Ignorance won’t curb STIs

In fifth grade, when you knew the sex education unit was coming, you thought you knew it all. In 10th grade, when you had to take health class, you thought you really knew it all.

Now you’re in college, and you really do know all there is to know about sex. Why should you think differently? Most of those classes you did take offered little new or useful information. Your parents probably didn’t elaborate too much either, and it’s doubtful your place of worship did much of anything in the way of sex education. It’s easy to pick it up from your buddies and a few semi-educational porno tapes, right?

It’s easy to roam the earth, get laid occasionally, grow old and die all while thinking you know what you need to know about sex.

What that high school health course did harp on, however, was protecting yourself from sexually transmitted infections and unplanned pregnancy. Your teachers probably told you on many occasions that the only 100 percent sure way to avoid pregnancy and STIs was abstinence.

They weren’t wrong, necessarily; they just had some interesting motivations for telling it the way they did – namely some federal bling-bling.

Religious interests have whipped the government into providing schools with some financial incentives for teaching what’s termed “abstinence-based” sex education. Legislators think they’re saving money in the long run by keeping your pants on, so they don’t have to comp you for Valtrex and diapers.

The problem with this style of sex education is that it relies heavily on scare tactics and is itself afraid of revealing too much. You probably remember some of the gory slides of STIs. Here’s a little newsflash: most of them don’t have noticeable symptoms in most people. Herpes and genital warts may not be curable, but they are treatable; they don’t just fester into little forests on your privates unless you let them.

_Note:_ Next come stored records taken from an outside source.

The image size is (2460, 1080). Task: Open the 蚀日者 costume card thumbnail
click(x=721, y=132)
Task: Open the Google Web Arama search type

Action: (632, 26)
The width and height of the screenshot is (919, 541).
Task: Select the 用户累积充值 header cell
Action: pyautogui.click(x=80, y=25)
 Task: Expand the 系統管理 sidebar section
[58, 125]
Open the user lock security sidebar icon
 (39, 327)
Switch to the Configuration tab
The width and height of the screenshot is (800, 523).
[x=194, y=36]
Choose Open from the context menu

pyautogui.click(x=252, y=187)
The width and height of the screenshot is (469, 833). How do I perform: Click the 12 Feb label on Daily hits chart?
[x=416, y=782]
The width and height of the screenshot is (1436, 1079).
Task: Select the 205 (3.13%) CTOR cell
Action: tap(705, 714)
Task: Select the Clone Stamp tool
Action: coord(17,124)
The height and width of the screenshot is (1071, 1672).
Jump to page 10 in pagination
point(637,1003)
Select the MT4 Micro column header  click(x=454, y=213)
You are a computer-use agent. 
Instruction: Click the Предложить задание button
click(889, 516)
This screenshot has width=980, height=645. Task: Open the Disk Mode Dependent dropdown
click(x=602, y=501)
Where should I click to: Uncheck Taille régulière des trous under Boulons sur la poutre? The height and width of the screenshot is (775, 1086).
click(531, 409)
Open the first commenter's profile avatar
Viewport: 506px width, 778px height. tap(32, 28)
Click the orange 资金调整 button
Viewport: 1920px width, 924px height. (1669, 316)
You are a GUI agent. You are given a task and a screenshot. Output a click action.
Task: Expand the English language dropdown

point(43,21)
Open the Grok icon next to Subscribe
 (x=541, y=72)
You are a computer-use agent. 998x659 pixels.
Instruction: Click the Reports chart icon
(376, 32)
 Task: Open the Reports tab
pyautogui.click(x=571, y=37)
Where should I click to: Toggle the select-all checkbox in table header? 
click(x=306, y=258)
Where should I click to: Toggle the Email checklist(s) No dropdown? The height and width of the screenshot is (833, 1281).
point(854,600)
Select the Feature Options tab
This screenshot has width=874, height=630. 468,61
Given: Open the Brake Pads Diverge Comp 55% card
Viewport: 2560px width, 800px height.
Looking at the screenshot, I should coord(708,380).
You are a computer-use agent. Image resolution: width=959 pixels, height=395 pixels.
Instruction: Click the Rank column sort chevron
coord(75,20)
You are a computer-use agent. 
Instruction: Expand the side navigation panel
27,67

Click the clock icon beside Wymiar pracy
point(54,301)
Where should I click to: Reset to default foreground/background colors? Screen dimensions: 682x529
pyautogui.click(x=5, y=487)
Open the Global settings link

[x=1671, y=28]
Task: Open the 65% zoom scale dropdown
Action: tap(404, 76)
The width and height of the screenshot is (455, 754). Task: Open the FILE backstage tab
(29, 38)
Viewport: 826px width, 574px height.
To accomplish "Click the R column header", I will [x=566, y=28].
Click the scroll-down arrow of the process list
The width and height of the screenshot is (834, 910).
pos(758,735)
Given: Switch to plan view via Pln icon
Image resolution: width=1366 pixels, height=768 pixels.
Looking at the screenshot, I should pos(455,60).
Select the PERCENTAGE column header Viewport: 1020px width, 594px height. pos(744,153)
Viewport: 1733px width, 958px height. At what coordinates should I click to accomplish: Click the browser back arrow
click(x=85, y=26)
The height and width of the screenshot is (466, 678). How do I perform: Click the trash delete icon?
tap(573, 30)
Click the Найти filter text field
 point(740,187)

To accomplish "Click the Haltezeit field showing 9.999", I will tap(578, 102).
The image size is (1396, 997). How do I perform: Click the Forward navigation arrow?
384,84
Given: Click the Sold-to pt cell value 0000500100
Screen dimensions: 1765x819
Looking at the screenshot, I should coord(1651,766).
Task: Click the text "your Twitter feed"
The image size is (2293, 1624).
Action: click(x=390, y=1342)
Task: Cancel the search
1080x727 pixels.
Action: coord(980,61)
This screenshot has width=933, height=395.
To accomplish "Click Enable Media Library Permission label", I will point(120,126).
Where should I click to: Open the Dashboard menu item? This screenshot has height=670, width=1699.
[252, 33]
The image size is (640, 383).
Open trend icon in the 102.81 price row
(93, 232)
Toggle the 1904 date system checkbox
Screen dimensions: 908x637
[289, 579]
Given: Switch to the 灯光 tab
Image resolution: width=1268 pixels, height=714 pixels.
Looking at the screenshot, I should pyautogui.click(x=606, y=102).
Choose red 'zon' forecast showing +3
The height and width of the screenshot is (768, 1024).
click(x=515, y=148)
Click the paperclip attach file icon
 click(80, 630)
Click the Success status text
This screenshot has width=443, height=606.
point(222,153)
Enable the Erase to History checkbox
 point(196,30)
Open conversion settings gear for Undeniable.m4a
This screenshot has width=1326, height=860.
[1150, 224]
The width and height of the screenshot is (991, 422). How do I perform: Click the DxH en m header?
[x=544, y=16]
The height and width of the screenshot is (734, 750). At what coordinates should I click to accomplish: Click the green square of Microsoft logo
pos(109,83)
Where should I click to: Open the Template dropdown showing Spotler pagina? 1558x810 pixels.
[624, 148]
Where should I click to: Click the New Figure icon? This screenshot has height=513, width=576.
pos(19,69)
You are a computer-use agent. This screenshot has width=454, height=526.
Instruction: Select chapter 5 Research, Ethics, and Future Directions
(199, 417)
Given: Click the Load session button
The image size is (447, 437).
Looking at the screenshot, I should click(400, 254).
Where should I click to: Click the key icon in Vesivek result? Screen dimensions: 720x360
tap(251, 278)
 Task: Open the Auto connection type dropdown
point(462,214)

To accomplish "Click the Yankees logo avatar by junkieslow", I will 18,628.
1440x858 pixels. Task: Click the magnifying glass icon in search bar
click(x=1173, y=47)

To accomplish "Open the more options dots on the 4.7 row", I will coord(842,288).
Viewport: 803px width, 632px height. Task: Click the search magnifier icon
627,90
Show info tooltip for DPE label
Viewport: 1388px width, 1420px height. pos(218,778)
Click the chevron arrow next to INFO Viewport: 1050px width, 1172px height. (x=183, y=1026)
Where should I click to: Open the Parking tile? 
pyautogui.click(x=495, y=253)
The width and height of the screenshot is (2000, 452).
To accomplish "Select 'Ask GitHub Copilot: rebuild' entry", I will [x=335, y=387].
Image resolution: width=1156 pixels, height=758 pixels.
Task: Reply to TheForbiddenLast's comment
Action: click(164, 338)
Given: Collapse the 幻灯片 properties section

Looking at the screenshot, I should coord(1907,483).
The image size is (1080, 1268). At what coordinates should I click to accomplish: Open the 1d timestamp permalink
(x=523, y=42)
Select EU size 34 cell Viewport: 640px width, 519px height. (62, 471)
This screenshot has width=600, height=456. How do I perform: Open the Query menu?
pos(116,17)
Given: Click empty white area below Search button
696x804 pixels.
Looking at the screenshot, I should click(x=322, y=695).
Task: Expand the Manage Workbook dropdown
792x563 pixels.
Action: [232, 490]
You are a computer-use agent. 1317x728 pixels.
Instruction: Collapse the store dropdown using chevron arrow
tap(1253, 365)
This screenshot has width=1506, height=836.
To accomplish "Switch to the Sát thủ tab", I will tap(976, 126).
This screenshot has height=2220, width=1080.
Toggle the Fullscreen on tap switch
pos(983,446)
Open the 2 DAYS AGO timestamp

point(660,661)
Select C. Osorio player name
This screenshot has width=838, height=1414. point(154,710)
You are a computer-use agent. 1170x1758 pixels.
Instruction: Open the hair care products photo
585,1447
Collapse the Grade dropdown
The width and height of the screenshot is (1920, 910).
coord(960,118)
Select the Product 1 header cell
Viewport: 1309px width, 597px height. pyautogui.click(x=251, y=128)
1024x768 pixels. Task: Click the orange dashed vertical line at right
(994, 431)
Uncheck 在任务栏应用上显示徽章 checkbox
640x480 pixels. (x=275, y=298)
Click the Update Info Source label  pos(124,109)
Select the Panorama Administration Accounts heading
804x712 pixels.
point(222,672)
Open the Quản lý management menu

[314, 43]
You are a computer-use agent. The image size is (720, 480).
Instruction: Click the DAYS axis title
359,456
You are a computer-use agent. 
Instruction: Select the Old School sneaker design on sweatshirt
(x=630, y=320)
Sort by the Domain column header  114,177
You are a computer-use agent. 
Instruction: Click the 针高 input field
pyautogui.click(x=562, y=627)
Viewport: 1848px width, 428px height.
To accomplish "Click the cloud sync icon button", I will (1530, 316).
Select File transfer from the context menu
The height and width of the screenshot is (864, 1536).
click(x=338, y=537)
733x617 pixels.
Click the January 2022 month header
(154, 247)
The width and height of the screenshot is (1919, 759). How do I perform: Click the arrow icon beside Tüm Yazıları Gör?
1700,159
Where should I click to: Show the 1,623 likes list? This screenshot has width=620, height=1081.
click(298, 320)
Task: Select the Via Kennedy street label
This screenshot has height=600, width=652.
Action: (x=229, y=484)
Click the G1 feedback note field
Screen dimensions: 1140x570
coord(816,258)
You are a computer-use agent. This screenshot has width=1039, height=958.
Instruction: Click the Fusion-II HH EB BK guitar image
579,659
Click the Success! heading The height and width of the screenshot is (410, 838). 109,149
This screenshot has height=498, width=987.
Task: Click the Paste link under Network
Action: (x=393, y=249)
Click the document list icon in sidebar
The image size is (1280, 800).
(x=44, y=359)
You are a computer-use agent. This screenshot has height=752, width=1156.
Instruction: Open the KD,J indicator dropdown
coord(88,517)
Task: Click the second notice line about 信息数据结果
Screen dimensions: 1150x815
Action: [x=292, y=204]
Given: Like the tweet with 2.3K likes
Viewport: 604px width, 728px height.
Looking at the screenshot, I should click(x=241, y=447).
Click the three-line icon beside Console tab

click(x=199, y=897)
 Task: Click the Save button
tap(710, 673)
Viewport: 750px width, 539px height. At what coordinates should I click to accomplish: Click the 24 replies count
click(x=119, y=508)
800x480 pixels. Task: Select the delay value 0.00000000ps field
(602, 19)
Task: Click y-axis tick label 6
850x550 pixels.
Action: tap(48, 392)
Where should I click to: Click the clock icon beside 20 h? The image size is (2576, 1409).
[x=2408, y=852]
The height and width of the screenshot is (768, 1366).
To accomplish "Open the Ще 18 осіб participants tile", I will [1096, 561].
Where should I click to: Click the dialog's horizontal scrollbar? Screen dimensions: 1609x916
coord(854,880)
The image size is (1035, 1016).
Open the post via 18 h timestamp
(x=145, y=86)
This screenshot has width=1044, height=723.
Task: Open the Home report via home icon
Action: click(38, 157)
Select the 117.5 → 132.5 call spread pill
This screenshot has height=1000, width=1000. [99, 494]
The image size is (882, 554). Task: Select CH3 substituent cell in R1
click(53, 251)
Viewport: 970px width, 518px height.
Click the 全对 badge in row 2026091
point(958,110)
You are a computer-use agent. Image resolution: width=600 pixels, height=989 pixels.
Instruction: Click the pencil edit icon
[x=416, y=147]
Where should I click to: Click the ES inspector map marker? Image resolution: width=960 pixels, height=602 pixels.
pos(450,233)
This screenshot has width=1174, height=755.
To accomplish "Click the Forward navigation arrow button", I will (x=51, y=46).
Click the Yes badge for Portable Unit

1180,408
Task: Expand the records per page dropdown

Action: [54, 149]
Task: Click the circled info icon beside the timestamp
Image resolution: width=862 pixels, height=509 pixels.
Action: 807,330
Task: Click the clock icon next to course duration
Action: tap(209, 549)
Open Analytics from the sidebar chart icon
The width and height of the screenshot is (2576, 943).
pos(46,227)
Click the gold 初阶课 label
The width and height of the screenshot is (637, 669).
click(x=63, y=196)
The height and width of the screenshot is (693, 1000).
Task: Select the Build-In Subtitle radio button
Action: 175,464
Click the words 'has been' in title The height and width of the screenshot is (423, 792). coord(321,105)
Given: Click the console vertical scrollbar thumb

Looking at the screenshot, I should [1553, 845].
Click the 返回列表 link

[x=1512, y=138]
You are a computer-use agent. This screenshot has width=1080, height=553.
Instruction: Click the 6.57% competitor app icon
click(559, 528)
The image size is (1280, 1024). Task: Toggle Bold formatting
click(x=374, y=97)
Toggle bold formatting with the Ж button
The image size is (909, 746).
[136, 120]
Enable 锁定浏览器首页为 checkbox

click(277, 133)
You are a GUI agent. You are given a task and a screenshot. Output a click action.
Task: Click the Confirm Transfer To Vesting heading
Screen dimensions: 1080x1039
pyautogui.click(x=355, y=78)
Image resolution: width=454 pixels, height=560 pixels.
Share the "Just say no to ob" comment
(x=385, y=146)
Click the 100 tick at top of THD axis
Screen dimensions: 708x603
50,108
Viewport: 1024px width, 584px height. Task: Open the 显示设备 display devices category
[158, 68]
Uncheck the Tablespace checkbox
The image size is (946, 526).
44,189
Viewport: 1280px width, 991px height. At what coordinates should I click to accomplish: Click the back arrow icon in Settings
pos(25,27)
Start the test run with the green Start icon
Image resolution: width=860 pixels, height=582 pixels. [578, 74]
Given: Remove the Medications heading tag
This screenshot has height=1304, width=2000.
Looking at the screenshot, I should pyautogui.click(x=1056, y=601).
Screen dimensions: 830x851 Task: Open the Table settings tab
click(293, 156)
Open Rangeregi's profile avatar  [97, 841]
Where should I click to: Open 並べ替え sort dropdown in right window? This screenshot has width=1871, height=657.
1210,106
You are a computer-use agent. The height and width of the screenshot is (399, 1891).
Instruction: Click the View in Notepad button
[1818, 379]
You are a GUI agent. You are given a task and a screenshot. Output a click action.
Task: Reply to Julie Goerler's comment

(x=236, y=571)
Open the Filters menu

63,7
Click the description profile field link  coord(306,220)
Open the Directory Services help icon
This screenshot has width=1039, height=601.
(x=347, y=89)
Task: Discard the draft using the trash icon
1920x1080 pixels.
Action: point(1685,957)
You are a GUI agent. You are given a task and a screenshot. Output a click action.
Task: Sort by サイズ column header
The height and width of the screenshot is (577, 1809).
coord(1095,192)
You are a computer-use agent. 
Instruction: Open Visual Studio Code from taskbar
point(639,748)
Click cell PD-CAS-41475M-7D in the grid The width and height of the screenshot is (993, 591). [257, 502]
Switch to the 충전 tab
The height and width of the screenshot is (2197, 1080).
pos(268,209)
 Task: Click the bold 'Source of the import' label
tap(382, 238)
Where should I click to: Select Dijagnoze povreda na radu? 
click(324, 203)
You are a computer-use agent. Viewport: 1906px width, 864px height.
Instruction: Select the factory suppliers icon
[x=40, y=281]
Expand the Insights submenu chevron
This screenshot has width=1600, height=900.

That’s not to say you should feel free to get infected and infect at will. Certainly AIDS is a force to be reckoned with. But those slides are an unrealistic representation of what STIs really are and mislead people to believe they’ll always be able to tell if they have one. And as scary as they were, they didn’t stop you from having sex, did they?

The same abstinence-based education that showed you those STIs didn’t do much in the way of telling you how to protect yourself from them. Maybe they forget to mention that different diseases are spread different ways. Herpes is spread through skin-to-skin contact; HIV relies more on transfer of fluid. Maybe they didn’t add that many diseases can be transmitted during oral sex or just fooling around naked. Maybe they didn’t say a blessed thing about homosexual sex.

Maybe they passed around some contraceptives, like cervical caps, condoms and diaphragms. But did they tell you what kind of lubricant to use to keep the condoms from breaking? Did they tell you where you can go to get birth control pills and condoms cheap, like Planned Parenthood or your county health department?

The fact is, whether or not people are ever taught all the ins and outs of doing the deed, they’re going to do it. And they’ll do it in ways and places and combinations that your teachers, legislators and religious leaders never imagined.

Educating teenagers on sex before they start having it means a comprehensive effort from not just school and family, but also religion, from which many people draw their sexual values.

Sending young adults into a sexually revolutionized world with about one-tenth of the knowledge they need isn’t going to curb the AIDS epidemic or stem unplanned pregnancies. The ignorance will cost everyone more in the long run.